Texto fornecido:
################
• Edição 120
  • 3 de abril de 2008

Faces e Interfaces

Os jovens e as comunidades on-line

Seiji Nomura e Aline Polillo

Com o advento das novas tecnologias, sobretudo a Internet, novas formas de interação se tornaram possíveis. Nesses espaços, habitados predominantemente por jovens, as distâncias perdem significado - é possível conversar com diversas pessoas de diversas partes do mundo sem sair da frente da tela do computador.

Por vezes, entretanto, casos como o jovem Vinícius Gageiro Marques, que foi estimulado ao suicídio por anônimos na Internet, nos levam à reflexão sobre o papel das redes sociais. Em uma tentativa de alimentar a discussão, o Olhar Vital consultou dois especialistas no assunto.

Amana Mattos

Psicóloga e mestra em psicologia pela UFRJ

“A sociedade do ‘consumo’ tem tecnologias avançadas capazes de colocar em prática determinados desejos antes apenas idéias. Como falar com alguém à distância, vê-la através da internet e poder circular por espaços múltiplos de informação. Esses avanços atualizam os desejos do sujeito moderno, o que nos faz perguntar: que subjetividade é essa que utiliza o Orkut para suas relações pessoais e utiliza o Google para procurar qualquer informação, se desvinculando da idéia de consultar uma biblioteca. Isso está ligado a minha pesquisa de doutorado que pensa a maneira como sujeito contemporâneo, em interação com essa nova liberdade, exercita certas idéias e noções, muito ligadas ao mundo privado.

Em geral, o que importa para o sujeito contemporâneo é o mundo privado, das relações afetivas. Nessa visão, a esfera pública se torna muito desinteressante. Essas redes de sociabilidade, todos os sites em que você pode acrescentar sua visão, atualizam a demanda de relações privadas, como mostra o próprio slogan do Orkut ‘quem você conhece’. Isso pode inflacionar a idéia de sujeito que você quer mostrar. É uma tecnologia, uma concepção de relacionamento compatível com o que se pensa no mundo atual.

A escola se torna um lugar cada vez mais desmerecido como transmissor de conhecimento. A família perde espaço para outras sociabilidades dos jovens. Talvez a religião tenha perdido há mais tempo esse valor.  Lidar com as novas tecnologias é um saber que o jovem e a criança têm. A escola e a família não têm. As crianças, que estariam em um espaço de total aprendizagem e formação do que elas serão, podem dominar algo sobre o que seus pais e a escola não têm tanto controle. É também uma forma de transgressão; estar conectado é não estar no espaço da escola ou da família, é não receber orientações. Na internet você faz seu caminho através dos links. Não é uma trajetória linear, não faz parte da lógica tradicional. É um espaço de experimentação.

Na escola, é preciso aprender certos conteúdos para depois ir avançando para conceitos mais complexos, em qualquer disciplina. Com a aprendizagem do espaço virtual, você não tem necessariamente um começo. Não necessariamente há um vínculo entre uma etapa e outra. O adulto pensa de outra maneira. Quem é formado em um sistema que tem a expectativa de um aprendizado em longo prazo, contínuo. É um projeto de desdobramento muito diferente da experiência virtual.
################
Dados coletados:
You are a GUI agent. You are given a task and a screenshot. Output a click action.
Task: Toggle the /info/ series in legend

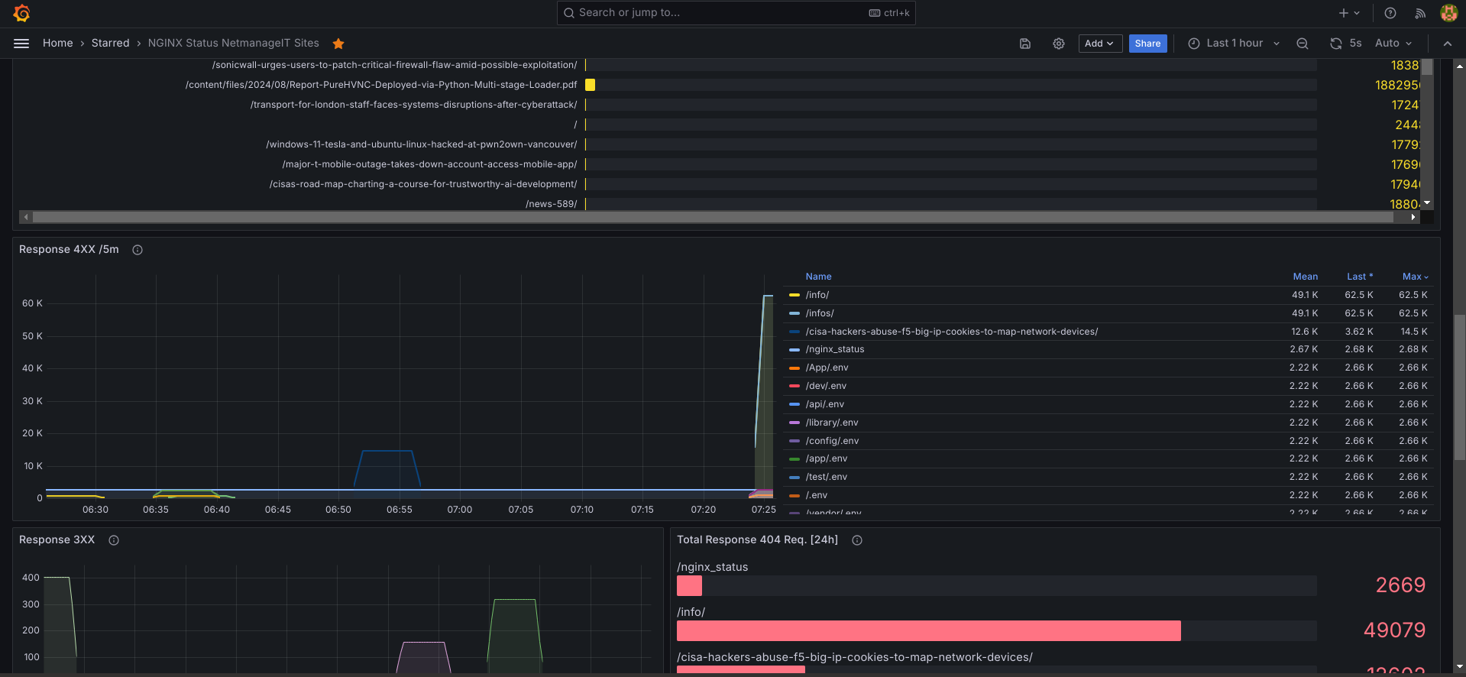tap(817, 295)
################
Reescreva o trecho do texto sobre os jovens e as comunidades on-line começando em "Na escola, é" e terminando em "da experiência virtual.", com "adulto" substituído por "educador". Os dados foram obtidos de outra fonte.

Resolução da tarefa:
Na escola, é preciso aprender certos conteúdos para depois ir avançando para conceitos mais complexos, em qualquer disciplina. Com a aprendizagem do espaço virtual, você não tem necessariamente um começo. Não necessariamente há um vínculo entre uma etapa e outra. O educador pensa de outra maneira. Quem é formado em um sistema que tem a expectativa de um aprendizado em longo prazo, contínuo. É um projeto de desdobramento muito diferente da experiência virtual.